(Exercise directions): Reproduce the listing below, switching every "checkbox" to "check box" and changing nothing else. Leave the pictures out of the reproduced listing.

Page and screen pointing data

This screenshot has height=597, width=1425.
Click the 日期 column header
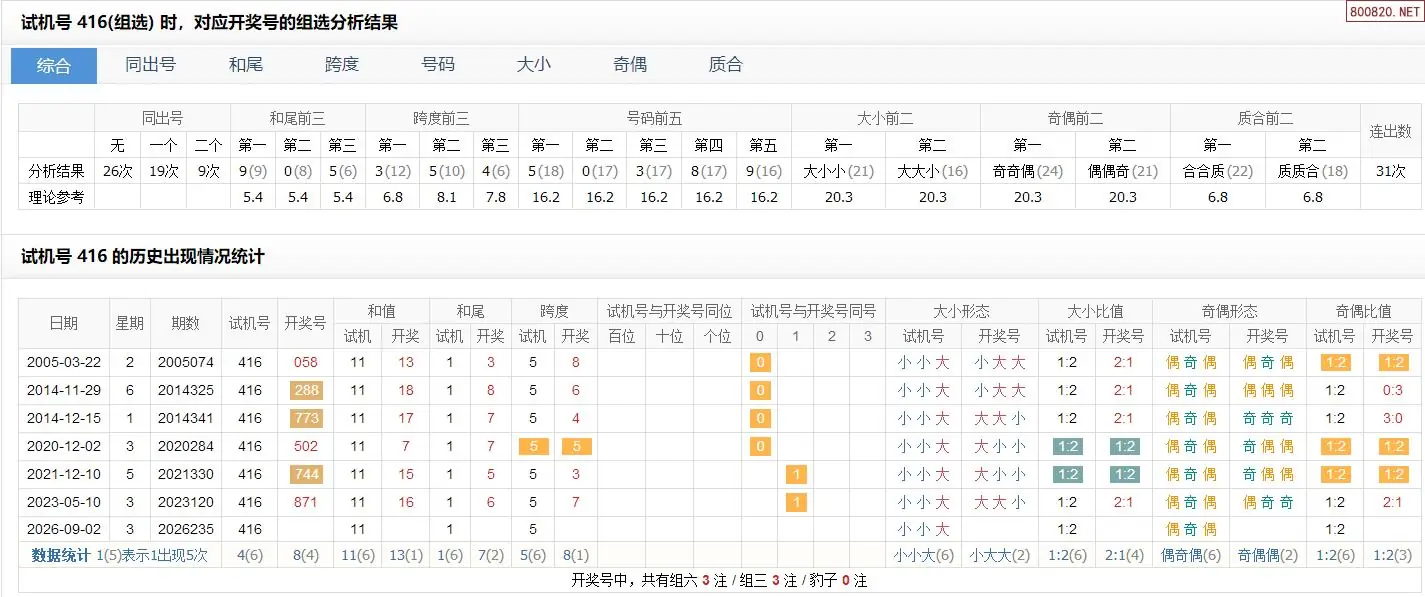(x=63, y=323)
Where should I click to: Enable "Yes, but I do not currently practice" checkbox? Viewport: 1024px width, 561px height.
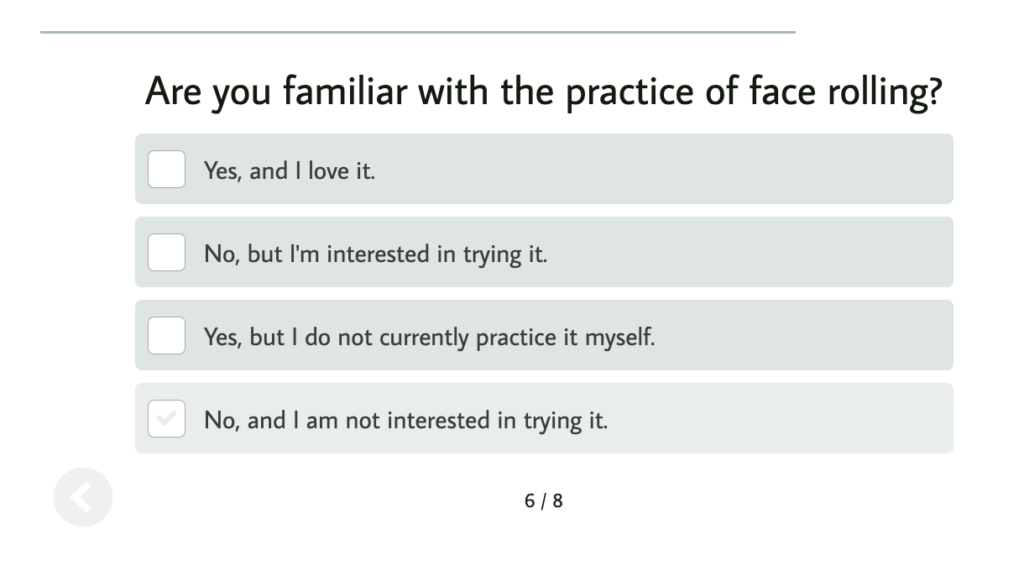tap(167, 336)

(Full response):
This screenshot has height=597, width=1425.
Click the 日期 column header
(x=63, y=323)
Where should I click to: Enable "Yes, but I do not currently practice" check box? Viewport: 1024px width, 561px height.
tap(167, 336)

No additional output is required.